4 Ways to Create Date Bins in Postgres: interval, date_trunc, extract, and to_char
You followed all the best practices, your sales dates are stored in perfect timestamp format …. but now you need to get reports by day, week, quarters, and months. You need to bin, bucket, and roll up sales data in easy to view reports. Do you need a BI tool? Not yet actually. Your Postgres database has hundreds of functions that let you query data analytics by date. By using some good old fashioned SQL - you have powerful analysis and business intelligence with date details on any data set.
In this post, I’ll walk through some of the key functions querying data by date.
For a summary of the best ways to store date and time in Postgres, see Working with Time in Postgres. We also have interactive web based tutorial with lots of sample code for working with data by date, with sample data set of ecommerce orders.
Interval - the Swiss-army knife of date manipulation
The interval
is a data type used to modify other times. For instance, an interval can be added or subtracted from a known time. Interval is super handy and the first place you can go to quickly summarize data by date. Like a Swiss-army knife, it’s not always the best tool for the job, but it can be used in a pinch. Let’s talk about where it excels.
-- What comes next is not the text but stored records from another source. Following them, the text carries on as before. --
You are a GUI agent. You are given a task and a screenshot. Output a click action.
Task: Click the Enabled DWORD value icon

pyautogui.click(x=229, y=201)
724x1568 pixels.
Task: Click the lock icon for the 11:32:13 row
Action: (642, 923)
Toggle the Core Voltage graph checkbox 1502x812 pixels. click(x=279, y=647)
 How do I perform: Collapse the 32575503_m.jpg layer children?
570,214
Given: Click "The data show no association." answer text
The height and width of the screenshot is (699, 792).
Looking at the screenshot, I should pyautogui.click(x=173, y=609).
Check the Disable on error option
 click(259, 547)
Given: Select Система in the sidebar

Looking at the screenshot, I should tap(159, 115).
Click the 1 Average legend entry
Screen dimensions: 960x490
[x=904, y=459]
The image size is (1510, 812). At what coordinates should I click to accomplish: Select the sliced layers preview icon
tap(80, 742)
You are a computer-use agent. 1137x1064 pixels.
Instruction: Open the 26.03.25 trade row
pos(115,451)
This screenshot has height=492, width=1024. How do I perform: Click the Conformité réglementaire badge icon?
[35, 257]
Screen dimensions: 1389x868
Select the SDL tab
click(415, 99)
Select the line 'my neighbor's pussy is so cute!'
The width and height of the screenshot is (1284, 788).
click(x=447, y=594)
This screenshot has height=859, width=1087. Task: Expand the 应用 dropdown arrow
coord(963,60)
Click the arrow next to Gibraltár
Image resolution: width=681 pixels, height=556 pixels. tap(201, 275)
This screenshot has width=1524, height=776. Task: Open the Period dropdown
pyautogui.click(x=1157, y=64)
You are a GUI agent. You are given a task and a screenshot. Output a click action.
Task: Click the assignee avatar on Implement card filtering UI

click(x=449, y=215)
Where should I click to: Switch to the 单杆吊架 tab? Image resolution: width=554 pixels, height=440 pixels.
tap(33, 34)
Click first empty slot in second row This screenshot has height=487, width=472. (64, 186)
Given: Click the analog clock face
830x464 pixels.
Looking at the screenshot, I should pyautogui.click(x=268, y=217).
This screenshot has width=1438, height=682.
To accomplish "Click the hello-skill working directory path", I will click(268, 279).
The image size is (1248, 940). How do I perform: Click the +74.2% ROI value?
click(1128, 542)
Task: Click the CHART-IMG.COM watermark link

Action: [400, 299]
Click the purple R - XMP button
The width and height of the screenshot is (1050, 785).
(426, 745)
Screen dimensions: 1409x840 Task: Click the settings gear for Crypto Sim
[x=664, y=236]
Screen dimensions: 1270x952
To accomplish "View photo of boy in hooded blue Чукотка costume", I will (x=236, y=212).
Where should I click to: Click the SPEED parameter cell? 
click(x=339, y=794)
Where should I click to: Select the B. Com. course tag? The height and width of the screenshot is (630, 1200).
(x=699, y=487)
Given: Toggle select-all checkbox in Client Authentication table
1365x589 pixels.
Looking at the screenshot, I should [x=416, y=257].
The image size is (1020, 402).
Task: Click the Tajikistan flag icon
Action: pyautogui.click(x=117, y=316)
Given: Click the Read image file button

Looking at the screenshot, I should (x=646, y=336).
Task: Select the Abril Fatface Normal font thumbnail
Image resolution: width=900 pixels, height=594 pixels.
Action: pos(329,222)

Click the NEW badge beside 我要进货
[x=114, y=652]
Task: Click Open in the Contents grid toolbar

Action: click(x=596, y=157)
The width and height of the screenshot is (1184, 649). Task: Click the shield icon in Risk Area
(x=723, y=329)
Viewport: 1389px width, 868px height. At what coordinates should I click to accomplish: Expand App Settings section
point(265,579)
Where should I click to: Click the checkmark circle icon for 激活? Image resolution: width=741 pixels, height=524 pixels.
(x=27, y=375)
How can we run a query that returns the total sum of orders for the last 90 days? Of course, interval can be used. Without interval, we often see people using a date variable passed from an external source that has generated a date. Using now() - INTERVAL '90 days'
, you can use the same query no matter the date. The other secret sauce is the use of now()
which is a timestamp for the current time on the server.
SELECT
SUM(total_amount)
FROM
orders
WHERE
order_date >= NOW () - INTERVAL '90 days';
sum
-----------
259472.99
(1 row)
Instead of using now()
, current_date
can be used to return a date instead of a time.
SELECT
SUM(total_amount)
FROM
orders
WHERE
order_date >= current_date - INTERVAL '90 days';
These two queries are different — current_date
starts at the beginning of the day, and now()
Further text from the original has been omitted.